Getting to know: Mike Cessario

News travels from America (Business Insider, to be precise) that water is for "yoga moms". Luckily for anybody at risk of dying of thirst as a result, a former Netflix executive called Mike Cessario has come along with the solution. Called Liquid Death, Cessario's canned water start-up has raised $2.25 million (€2 million) to date purely on the back of some gothic lettering and the manly invitation to "murder your thirst".

Cessario explains that his “straight-edge punk” peers really need a water brand that speaks directly to them, not to “Whole Foods yoga moms”, and backers including Twitter co-founder Biz Stone and Dollar Shave Club founder Michael Dubin agree. Keen to bring some entertainment-world humour to the hitherto unfunny world of packaged water, Cessario has made Liquid Death look like a 12-pack of beer. Alas, this “mountain water” is only available online.

The list: Emoji overflow

Set your thumb to scroll mode: more emojis are coming – 230 of them. It’s an expansion that will lead to a chain reaction of endless emoji proliferation, the emoji-resistant argue, as phone users demand ever more specific representations of facial expressions, symbols and random household items. On the other (raised) hand, anything that dilutes the usage of the sneery rolling-eyes emoji has to be a good thing. Here are some on the way in 2019.

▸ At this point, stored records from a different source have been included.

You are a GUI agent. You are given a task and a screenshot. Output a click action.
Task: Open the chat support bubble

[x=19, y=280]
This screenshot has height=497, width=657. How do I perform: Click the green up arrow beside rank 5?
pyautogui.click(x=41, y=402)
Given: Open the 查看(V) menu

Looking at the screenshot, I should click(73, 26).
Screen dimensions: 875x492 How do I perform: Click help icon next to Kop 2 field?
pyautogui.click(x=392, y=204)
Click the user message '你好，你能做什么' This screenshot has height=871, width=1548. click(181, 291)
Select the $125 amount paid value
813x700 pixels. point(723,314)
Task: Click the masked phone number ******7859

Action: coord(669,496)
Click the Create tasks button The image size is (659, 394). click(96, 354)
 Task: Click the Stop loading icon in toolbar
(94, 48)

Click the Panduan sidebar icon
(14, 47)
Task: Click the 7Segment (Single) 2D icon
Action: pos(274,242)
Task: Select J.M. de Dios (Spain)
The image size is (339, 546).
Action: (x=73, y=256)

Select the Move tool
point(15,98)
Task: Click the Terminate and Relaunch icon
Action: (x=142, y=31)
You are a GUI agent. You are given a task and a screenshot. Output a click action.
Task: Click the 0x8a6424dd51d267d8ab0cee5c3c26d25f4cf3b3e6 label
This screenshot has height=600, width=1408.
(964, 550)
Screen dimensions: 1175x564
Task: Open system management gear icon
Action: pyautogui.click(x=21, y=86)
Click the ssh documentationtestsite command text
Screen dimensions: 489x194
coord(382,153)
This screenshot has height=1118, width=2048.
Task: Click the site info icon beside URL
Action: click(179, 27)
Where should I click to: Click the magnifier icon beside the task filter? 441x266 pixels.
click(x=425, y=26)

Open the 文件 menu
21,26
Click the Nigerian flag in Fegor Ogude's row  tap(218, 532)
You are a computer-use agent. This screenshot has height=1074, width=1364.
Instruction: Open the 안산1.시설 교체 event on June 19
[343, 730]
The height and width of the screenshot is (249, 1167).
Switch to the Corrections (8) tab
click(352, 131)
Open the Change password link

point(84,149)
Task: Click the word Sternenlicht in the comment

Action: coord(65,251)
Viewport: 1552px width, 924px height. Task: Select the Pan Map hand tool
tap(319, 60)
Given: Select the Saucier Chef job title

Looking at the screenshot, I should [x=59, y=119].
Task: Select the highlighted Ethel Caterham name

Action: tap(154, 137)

1. Drop of blood: This elegant drop of bright red blood doesn't have to signify menstruation, but it will.

2. Axe: Surely destined to be used in conjunction with the drop-of-blood emoji.

3. One-piece swimsuit: The emoji reign of the bikini is over.

4. Waffle: Possibly a Bird's Eye, more likely a Belgian, for some reason this addition to the food emoji canon has a square of butter melting into the middle of it.

5. Yawning face: Half-way to sleeping face, yawning face is truly the emoji we all need.